**SOURCE DOCUMENT:**
▬▬▬▬▬▬▬▬▬▬
McKeon agreed that Wyoming was following the South Dakota playbook: “South Dakota created favorable legislation for banks around interest rates and fees in the 1980s and now has one of the highest concentrations of bank assets in the U.S.,” adding further:
“By creating an environment that allows crypto projects to operate with a higher degree of regulatory certainty and freedom, Wyoming is likely to attract similar relocation within crypto.”
Will others join in?
Of course, other states could follow Wyoming’s lead. Kelman said: “I also expect larger states, like Florida, to follow suit with more crypto-friendly guidance, especially after Miami Mayor Francis Suarez’s overtures to the crypto community.” However, he further stressed that “given Wyoming’s small size and relative obscurity, I don’t know if it will remain a haven for an entire industry in the way Delaware has been for incorporations and corporate governance.”
As reported, Mayor Suarez is looking to develop some of “the most progressive crypto laws” and proposing within his jurisdiction innovations like paying city workers’ wages in Bitcoin (BTC) and purchasing BTC for the municipality’s treasury. Senator Lummis applauded the mayor’s initiatives at the Chamber of Digital Commerce’s panel, inviting him to “look at Wyoming’s legislative framework as a template and then build on it” by developing new Bitcoin “components,” including a pension plan for Miami workers that includes Bitcoin — something Suarez is looking into.
▬▬▬▬▬▬▬▬▬▬
**WORK TO COMPLETE:**
A - In the passage on Wyoming and crypto, copy the text between "As reported, Mayor" and "is looking into.", inclusive, substituting "retirement plan" for "pension plan".
B - List every U.S. state named in the passage on Wyoming and crypto.
C - In the passage on Wyoming and crypto, condense the paragraph beginning "Of course, other states could follow" into a shorter version that keeps its main facts.
The data that follow are separate material with no connection to the passage on Wyoming and crypto.

**DATA BELOW:**
▬▬▬▬▬▬▬▬▬▬
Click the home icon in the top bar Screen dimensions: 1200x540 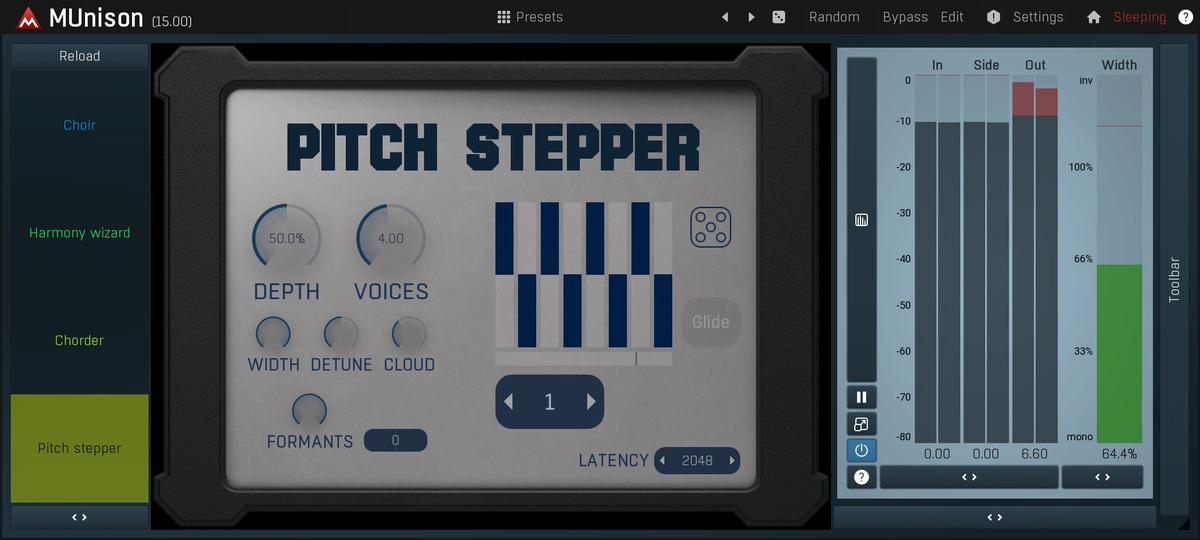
▬▬▬▬▬▬▬▬▬▬
**SOLUTIONS FOR EACH TASK:**
A -
As reported, Mayor Suarez is looking to develop some of “the most progressive crypto laws” and proposing within his jurisdiction innovations like paying city workers’ wages in Bitcoin (BTC) and purchasing BTC for the municipality’s treasury. Senator Lummis applauded the mayor’s initiatives at the Chamber of Digital Commerce’s panel, inviting him to “look at Wyoming’s legislative framework as a template and then build on it” by developing new Bitcoin “components,” including a retirement plan for Miami workers that includes Bitcoin — something Suarez is looking into.

B - Wyoming, South Dakota, Florida, Delaware

C - Other states could follow Wyoming. Kelman expects larger states such as Florida to issue more crypto-friendly guidance, especially after Miami Mayor Francis Suarez's overtures to the crypto community. Because Wyoming is small and relatively obscure, though, he doubts it will stay a haven for the whole industry the way Delaware has for incorporations and corporate governance.